ERP in the cloud, or on premise?

NATIONAL HARBOR, MD. — Moving business operations to the cloud may not fit for all organizations, but many are increasingly dipping a tentative toe into hosted and on-demand services, increasing the importance of seamless integration between on-premise and on-demand computing models.

At Sage Summit, business software Sage Group PLC’s annual user and partner conference, customers across a variety of the company’s mid-market enterprise resource planning, customer relationship management and accounting software platforms indicated a high level of awareness and understanding of cloud models. Some have moved some or all of their platforms to their cloud-based alternatives, while others have decided on-premise remains the right choice for their business.

Critical factors often include the size of the company and their industry. Carson Home Accents is in the manufacturing and distribution industry as a Pennsylvania-based wholesale manufacturer and distributor of gift, garden and home decor products in the U.S. and Canada. Carson has deployed Sage ERP X3 in an on-premise deployment and John Hill, vice-president of administration, said for them it was all about control.

“We have that manufacturing operations background, and we work hard at squeezing the keystrokes out of every operation to make it as efficient as we can, and the control factor is always important for us,” said Hill, explaining the decision to stay on-premise. “We want to have complete control over our operational systems to make them as efficient.” While he likes the configurability, flexibility and control he gets with X3 in an on-premise deployment, Hill said he wouldn’t rule-out embracing the cloud in the future.
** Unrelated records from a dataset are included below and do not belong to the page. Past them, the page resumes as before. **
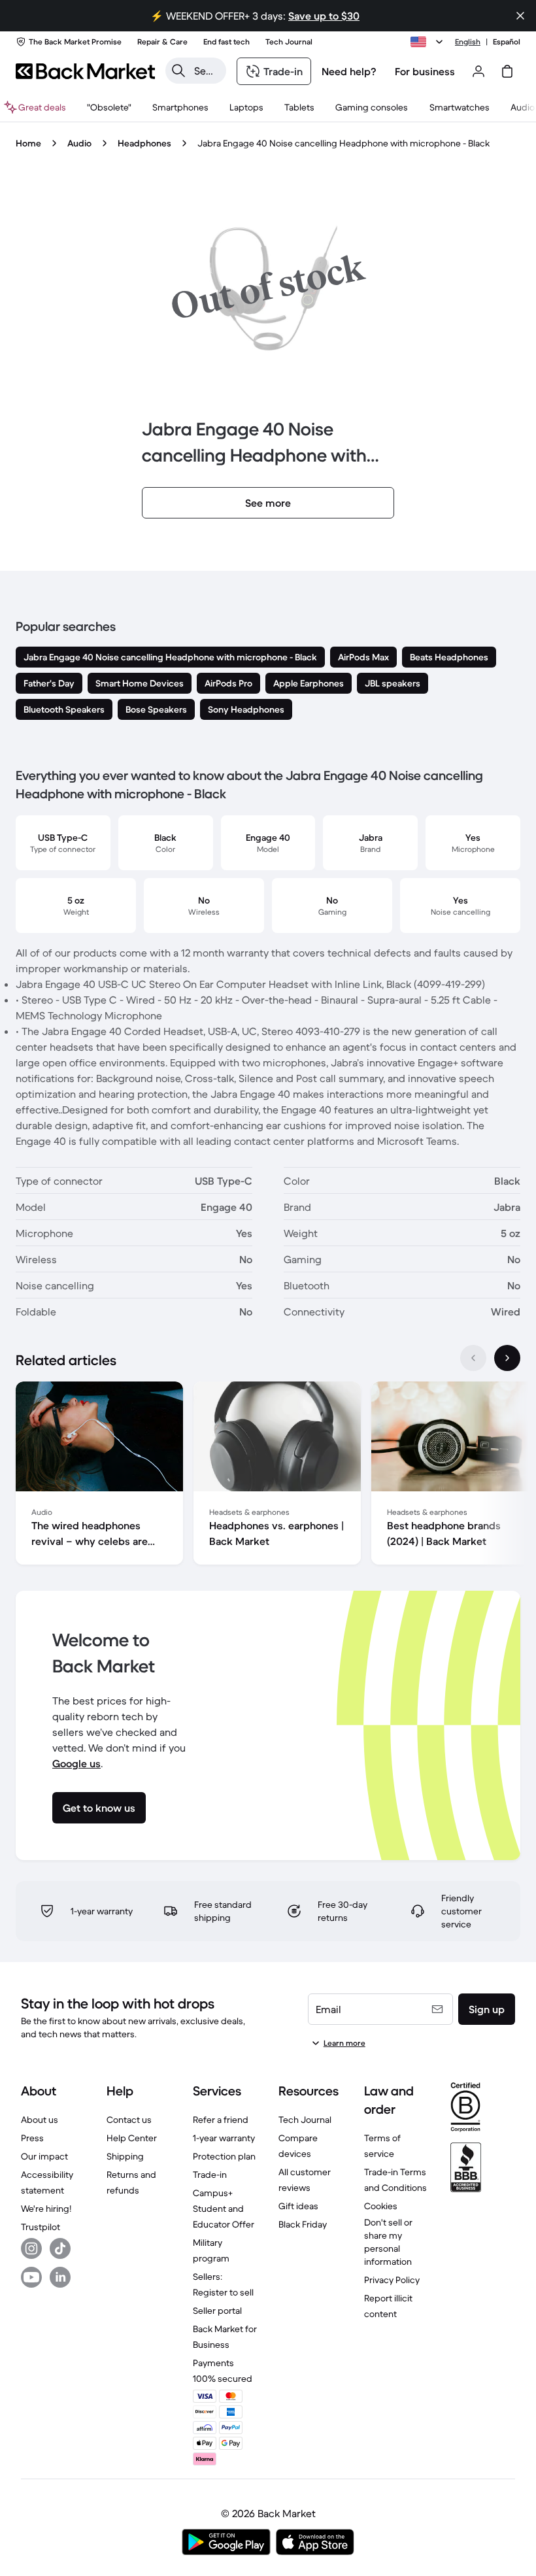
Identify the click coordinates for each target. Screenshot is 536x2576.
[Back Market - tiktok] (60, 2248)
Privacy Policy (392, 2280)
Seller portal (217, 2310)
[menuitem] (180, 107)
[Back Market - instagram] (31, 2248)
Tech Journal (304, 2120)
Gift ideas (298, 2206)
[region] (268, 1476)
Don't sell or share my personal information (388, 2241)
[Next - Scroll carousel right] (507, 1358)
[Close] (520, 15)
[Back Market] (85, 71)
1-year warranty (224, 2138)
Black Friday (302, 2224)
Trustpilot (40, 2227)
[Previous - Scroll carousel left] (473, 1358)
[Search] (178, 70)
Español (506, 41)
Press (32, 2138)
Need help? (349, 71)
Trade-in (210, 2174)
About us (39, 2120)
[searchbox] (206, 71)
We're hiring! (46, 2208)
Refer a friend (220, 2120)
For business (425, 71)
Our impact (44, 2156)
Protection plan (224, 2156)
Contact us (129, 2120)
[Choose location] (429, 41)
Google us (76, 1763)
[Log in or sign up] (478, 71)
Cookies (380, 2206)
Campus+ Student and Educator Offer (223, 2208)
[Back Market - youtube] (31, 2277)
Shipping (125, 2156)
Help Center (132, 2138)
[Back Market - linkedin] (60, 2277)
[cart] (507, 71)
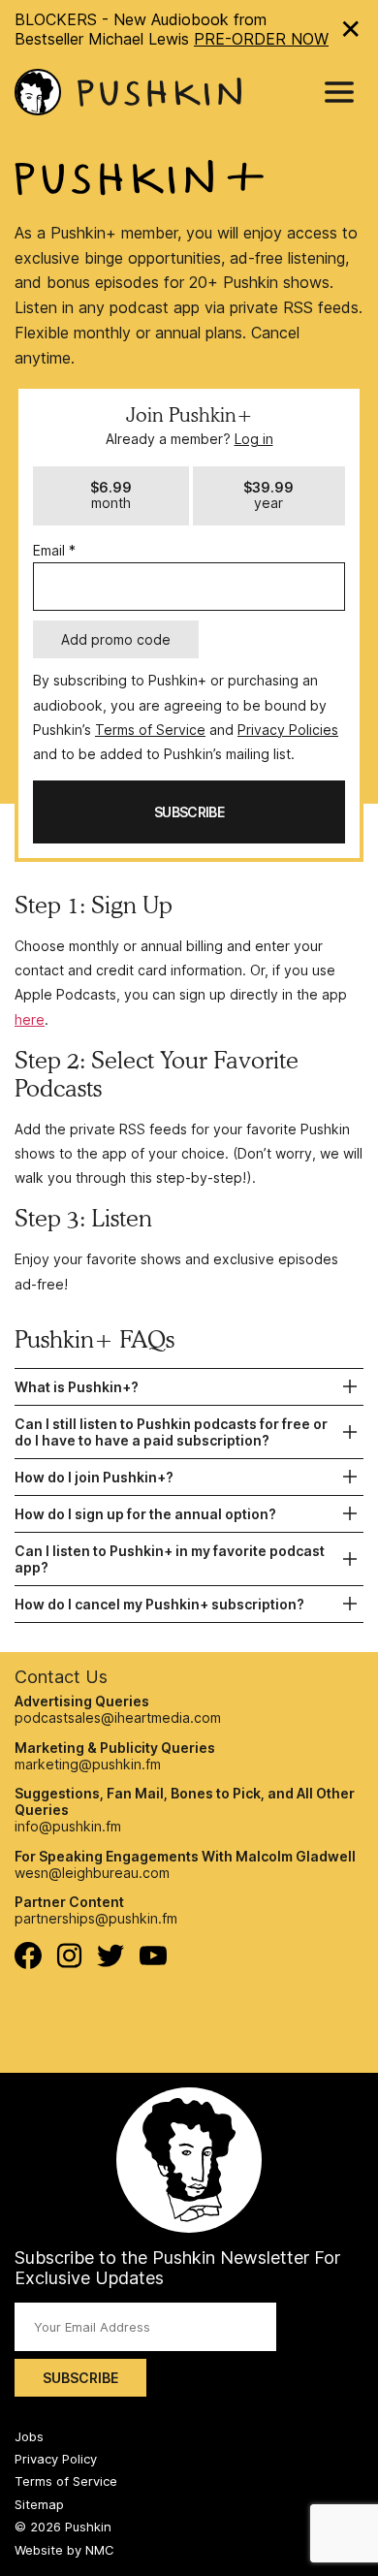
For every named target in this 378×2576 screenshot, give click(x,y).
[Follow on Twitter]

“Could I see Carson going to the cloud? Yes. We’re not the biggest company in the world; I’m the IT guy,” said Hill, confessing the worry-free nature of the on-demand model is compelling from that perspective. “We’ve chosen this direction for now, but business needs change and we’ll evaluate it regularly and see how it goes.”
At the other end of the scale from Carson Home Accents is Wisconsin Housing Preservation (WHC), a not-for-profit manager of affordable housing in Wisconsin and longtime customer of Sage’s AccPac accounting software.

Shannon Brown, controller with WHC, said theorganization had been an on-premise AccPac customer but a variety of factors led them to move to the cloud. It’s a small organization, butspread out across two different offices with a number of additional remote workers. The small staff also means Brown doubles as the IT manager, and was tasked with maintaining the on-premise solution.
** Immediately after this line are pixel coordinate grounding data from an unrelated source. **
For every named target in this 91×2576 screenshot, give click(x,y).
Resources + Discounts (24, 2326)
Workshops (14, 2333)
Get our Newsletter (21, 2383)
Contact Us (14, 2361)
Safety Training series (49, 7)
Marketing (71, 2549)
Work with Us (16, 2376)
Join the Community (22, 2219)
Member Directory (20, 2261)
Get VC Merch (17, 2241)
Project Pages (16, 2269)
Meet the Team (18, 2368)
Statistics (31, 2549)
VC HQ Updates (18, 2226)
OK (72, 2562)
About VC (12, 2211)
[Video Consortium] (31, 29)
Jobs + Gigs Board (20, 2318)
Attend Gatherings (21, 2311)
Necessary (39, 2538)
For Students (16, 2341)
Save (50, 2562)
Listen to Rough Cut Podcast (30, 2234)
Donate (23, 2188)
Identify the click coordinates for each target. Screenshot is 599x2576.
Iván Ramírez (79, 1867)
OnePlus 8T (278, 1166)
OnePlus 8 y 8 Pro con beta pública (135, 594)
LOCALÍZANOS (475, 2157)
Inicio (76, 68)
“Computers are accountants, and therefore I was IT manager,” joked Brown. “Our servers were coming to the end of their lifespans and we were moving offices, so a lot of things were happening at once and we started looking seriously at the online version.” Other on-demand offerings were considered, but staff’s existing success and familiarity with AccPac made it a logical online choice, allowing Sage to “have all the hardware problems,” said Brown.

“I wouldn’t have to go in on the weekend when the server goes down, letting me have a bit of a normal life,” said Brown. “We wanted a stable platform with the reports we’re used to, and to not have to worry about access.” Since moving to the cloud, Brown said, WHP hasn’t looked back. Already, the organization has moved its document storage and e-mail to cloud-based providers. All that remains on-premise is the network infrastructure. Still, she said, they stepped cautiously into the cloud.
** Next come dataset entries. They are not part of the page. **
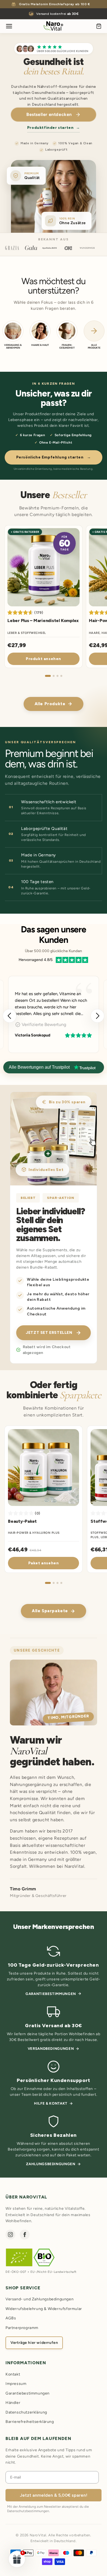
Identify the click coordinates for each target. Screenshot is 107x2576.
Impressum (15, 2383)
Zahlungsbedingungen (50, 2164)
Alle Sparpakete (50, 1610)
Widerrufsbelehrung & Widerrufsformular (43, 2308)
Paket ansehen (43, 1563)
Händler (12, 2402)
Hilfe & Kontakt (50, 2103)
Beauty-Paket (22, 1521)
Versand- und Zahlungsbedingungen (39, 2299)
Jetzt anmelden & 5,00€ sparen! (53, 2495)
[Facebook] (25, 2235)
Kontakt (12, 2374)
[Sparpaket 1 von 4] (48, 1583)
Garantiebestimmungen (51, 1994)
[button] (97, 1016)
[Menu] (9, 26)
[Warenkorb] (99, 26)
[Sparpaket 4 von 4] (61, 1583)
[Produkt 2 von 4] (54, 676)
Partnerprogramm (21, 2327)
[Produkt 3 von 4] (57, 676)
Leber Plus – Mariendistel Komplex (43, 620)
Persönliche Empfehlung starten (53, 457)
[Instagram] (10, 2235)
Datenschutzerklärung (26, 2412)
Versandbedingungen (51, 2048)
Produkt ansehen (43, 658)
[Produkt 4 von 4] (61, 676)
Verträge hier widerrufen (34, 2342)
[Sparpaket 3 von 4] (57, 1583)
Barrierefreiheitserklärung (29, 2421)
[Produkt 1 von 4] (48, 676)
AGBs (10, 2318)
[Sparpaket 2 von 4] (54, 1583)
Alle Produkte (50, 703)
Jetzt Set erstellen (49, 1332)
“We baby-stepped our way into it. We kept our network in place as we were going online and I kept our old (Sage) server with all the old data in a closet for a year,” said Brown. “But it’s really made things a lot easier, and I can’t see us going back.”
And even if a business isn’t going to the cloud entirely, many will adopt a hybrid model by using select online services to complement their on-premise offerings. That’s the case for Carson Home Accents, which uses Sage Payment Solutions, an online credit card processing tool that syncs with the on-premise ERP X3 deployment. Hill said the automated process has allowed the company to substantially increase credit card orders, enabling a recent large sales increase without adding headcount.

Laurie Schultz, senior vice-president and general manager of mid-market ERP solutions for Sage North America, said rather than a large “app store” model of connected services, she’s looking for more “killer apps” like Sage Payment Solutions that will make a difference for users of Sage’s core products, whether on-premise or in the cloud.

“My focus on Connected Services is finding a few game-changers. We actually make more from a Sage Payment Solutions customer using MAS90 than we do on a MAS90 renewal,” said Schultz. “The day could come when we change the licence model to focus on services. Customers are demanding more pay-as-you-go.”